§ **Task instructions**
Output every line below without omitting or altering anything.

§ **Provided data**
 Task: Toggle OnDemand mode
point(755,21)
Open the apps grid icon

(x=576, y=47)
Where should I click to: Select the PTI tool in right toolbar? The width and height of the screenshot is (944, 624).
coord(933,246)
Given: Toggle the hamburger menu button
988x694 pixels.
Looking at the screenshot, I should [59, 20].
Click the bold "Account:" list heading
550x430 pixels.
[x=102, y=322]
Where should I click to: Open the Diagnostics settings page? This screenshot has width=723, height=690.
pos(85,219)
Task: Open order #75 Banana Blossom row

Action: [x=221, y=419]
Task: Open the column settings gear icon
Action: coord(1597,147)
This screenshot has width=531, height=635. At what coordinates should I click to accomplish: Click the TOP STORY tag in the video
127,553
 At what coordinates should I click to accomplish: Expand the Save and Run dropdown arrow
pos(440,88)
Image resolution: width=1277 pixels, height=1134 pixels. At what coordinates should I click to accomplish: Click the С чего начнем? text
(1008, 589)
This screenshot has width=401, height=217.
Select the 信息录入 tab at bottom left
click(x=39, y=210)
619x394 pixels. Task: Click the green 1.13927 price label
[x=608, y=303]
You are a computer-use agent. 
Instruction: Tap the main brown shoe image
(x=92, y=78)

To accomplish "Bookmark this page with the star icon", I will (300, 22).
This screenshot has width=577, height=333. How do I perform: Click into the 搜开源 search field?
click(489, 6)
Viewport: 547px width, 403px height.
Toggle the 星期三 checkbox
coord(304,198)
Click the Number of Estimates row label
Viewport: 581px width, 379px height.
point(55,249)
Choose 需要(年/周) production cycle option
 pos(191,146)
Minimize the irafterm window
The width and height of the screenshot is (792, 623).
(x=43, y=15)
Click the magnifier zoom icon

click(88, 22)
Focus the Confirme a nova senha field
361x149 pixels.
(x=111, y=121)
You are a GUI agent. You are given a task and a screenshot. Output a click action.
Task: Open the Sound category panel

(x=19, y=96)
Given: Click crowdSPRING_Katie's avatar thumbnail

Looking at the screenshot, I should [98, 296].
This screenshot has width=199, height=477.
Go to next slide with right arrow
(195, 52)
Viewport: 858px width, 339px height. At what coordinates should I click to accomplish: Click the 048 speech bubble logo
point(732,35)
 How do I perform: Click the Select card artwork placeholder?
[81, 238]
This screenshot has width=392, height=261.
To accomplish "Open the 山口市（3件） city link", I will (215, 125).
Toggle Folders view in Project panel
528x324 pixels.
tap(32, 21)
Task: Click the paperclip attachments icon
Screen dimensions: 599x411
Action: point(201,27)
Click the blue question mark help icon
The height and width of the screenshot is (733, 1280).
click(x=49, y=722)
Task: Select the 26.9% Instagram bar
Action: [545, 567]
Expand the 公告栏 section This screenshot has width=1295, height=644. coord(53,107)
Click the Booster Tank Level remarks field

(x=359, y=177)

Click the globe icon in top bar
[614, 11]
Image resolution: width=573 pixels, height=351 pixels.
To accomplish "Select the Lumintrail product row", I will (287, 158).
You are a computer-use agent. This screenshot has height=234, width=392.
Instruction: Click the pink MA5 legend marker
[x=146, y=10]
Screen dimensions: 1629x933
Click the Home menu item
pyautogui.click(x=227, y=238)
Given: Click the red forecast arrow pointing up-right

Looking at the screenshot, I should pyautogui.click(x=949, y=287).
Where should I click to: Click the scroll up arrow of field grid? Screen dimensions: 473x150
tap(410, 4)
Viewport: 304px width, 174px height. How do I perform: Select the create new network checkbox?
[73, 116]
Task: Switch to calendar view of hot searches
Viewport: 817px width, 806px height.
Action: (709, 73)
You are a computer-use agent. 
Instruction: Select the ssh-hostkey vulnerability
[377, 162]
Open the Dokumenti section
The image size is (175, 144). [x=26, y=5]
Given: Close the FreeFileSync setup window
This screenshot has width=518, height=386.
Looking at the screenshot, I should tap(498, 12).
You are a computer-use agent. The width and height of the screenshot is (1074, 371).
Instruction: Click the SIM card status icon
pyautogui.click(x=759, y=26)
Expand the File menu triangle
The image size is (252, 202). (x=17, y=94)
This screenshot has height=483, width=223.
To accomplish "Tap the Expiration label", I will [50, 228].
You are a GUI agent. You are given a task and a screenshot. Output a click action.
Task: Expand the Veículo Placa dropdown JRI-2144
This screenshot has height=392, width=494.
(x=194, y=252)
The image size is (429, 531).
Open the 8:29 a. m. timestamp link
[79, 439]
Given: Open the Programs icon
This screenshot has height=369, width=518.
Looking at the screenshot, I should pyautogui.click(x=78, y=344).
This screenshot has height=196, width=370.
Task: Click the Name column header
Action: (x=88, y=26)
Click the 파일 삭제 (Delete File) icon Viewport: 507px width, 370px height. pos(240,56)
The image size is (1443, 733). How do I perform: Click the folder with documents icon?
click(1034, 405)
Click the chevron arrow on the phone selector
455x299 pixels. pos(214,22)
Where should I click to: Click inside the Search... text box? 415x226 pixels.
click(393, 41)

§ **Output of the exercise**
 Task: Toggle OnDemand mode
point(755,21)
Open the apps grid icon

(x=576, y=47)
Where should I click to: Select the PTI tool in right toolbar? The width and height of the screenshot is (944, 624).
coord(933,246)
Given: Toggle the hamburger menu button
988x694 pixels.
Looking at the screenshot, I should [59, 20].
Click the bold "Account:" list heading
550x430 pixels.
[x=102, y=322]
Where should I click to: Open the Diagnostics settings page? This screenshot has width=723, height=690.
pos(85,219)
Task: Open order #75 Banana Blossom row

Action: [x=221, y=419]
Task: Open the column settings gear icon
Action: coord(1597,147)
This screenshot has width=531, height=635. At what coordinates should I click to accomplish: Click the TOP STORY tag in the video
127,553
 At what coordinates should I click to accomplish: Expand the Save and Run dropdown arrow
pos(440,88)
Image resolution: width=1277 pixels, height=1134 pixels. At what coordinates should I click to accomplish: Click the С чего начнем? text
(1008, 589)
This screenshot has width=401, height=217.
Select the 信息录入 tab at bottom left
click(x=39, y=210)
619x394 pixels. Task: Click the green 1.13927 price label
[x=608, y=303]
You are a computer-use agent. 
Instruction: Tap the main brown shoe image
(x=92, y=78)

To accomplish "Bookmark this page with the star icon", I will (300, 22).
This screenshot has width=577, height=333. How do I perform: Click into the 搜开源 search field?
click(489, 6)
Viewport: 547px width, 403px height.
Toggle the 星期三 checkbox
coord(304,198)
Click the Number of Estimates row label
Viewport: 581px width, 379px height.
point(55,249)
Choose 需要(年/周) production cycle option
 pos(191,146)
Minimize the irafterm window
The width and height of the screenshot is (792, 623).
(x=43, y=15)
Click the magnifier zoom icon

click(88, 22)
Focus the Confirme a nova senha field
361x149 pixels.
(x=111, y=121)
You are a GUI agent. You are given a task and a screenshot. Output a click action.
Task: Open the Sound category panel

(x=19, y=96)
Given: Click crowdSPRING_Katie's avatar thumbnail

Looking at the screenshot, I should [98, 296].
This screenshot has width=199, height=477.
Go to next slide with right arrow
(195, 52)
Viewport: 858px width, 339px height. At what coordinates should I click to accomplish: Click the 048 speech bubble logo
point(732,35)
 How do I perform: Click the Select card artwork placeholder?
[81, 238]
This screenshot has width=392, height=261.
To accomplish "Open the 山口市（3件） city link", I will (215, 125).
Toggle Folders view in Project panel
528x324 pixels.
tap(32, 21)
Task: Click the paperclip attachments icon
Screen dimensions: 599x411
Action: point(201,27)
Click the blue question mark help icon
The height and width of the screenshot is (733, 1280).
click(x=49, y=722)
Task: Select the 26.9% Instagram bar
Action: [545, 567]
Expand the 公告栏 section This screenshot has width=1295, height=644. coord(53,107)
Click the Booster Tank Level remarks field

(x=359, y=177)

Click the globe icon in top bar
[614, 11]
Image resolution: width=573 pixels, height=351 pixels.
To accomplish "Select the Lumintrail product row", I will (287, 158).
You are a computer-use agent. This screenshot has height=234, width=392.
Instruction: Click the pink MA5 legend marker
[x=146, y=10]
Screen dimensions: 1629x933
Click the Home menu item
pyautogui.click(x=227, y=238)
Given: Click the red forecast arrow pointing up-right

Looking at the screenshot, I should pyautogui.click(x=949, y=287).
Where should I click to: Click the scroll up arrow of field grid? Screen dimensions: 473x150
tap(410, 4)
Viewport: 304px width, 174px height. How do I perform: Select the create new network checkbox?
[73, 116]
Task: Switch to calendar view of hot searches
Viewport: 817px width, 806px height.
Action: (709, 73)
You are a computer-use agent. 
Instruction: Select the ssh-hostkey vulnerability
[377, 162]
Open the Dokumenti section
The image size is (175, 144). [x=26, y=5]
Given: Close the FreeFileSync setup window
This screenshot has width=518, height=386.
Looking at the screenshot, I should tap(498, 12).
You are a computer-use agent. The width and height of the screenshot is (1074, 371).
Instruction: Click the SIM card status icon
pyautogui.click(x=759, y=26)
Expand the File menu triangle
The image size is (252, 202). (x=17, y=94)
This screenshot has height=483, width=223.
To accomplish "Tap the Expiration label", I will [50, 228].
You are a GUI agent. You are given a task and a screenshot. Output a click action.
Task: Expand the Veículo Placa dropdown JRI-2144
This screenshot has height=392, width=494.
(x=194, y=252)
The image size is (429, 531).
Open the 8:29 a. m. timestamp link
[79, 439]
Given: Open the Programs icon
This screenshot has height=369, width=518.
Looking at the screenshot, I should pyautogui.click(x=78, y=344).
This screenshot has height=196, width=370.
Task: Click the Name column header
Action: (x=88, y=26)
Click the 파일 삭제 (Delete File) icon Viewport: 507px width, 370px height. pos(240,56)
The image size is (1443, 733). How do I perform: Click the folder with documents icon?
click(1034, 405)
Click the chevron arrow on the phone selector
455x299 pixels. pos(214,22)
Where should I click to: Click inside the Search... text box? 415x226 pixels.
click(393, 41)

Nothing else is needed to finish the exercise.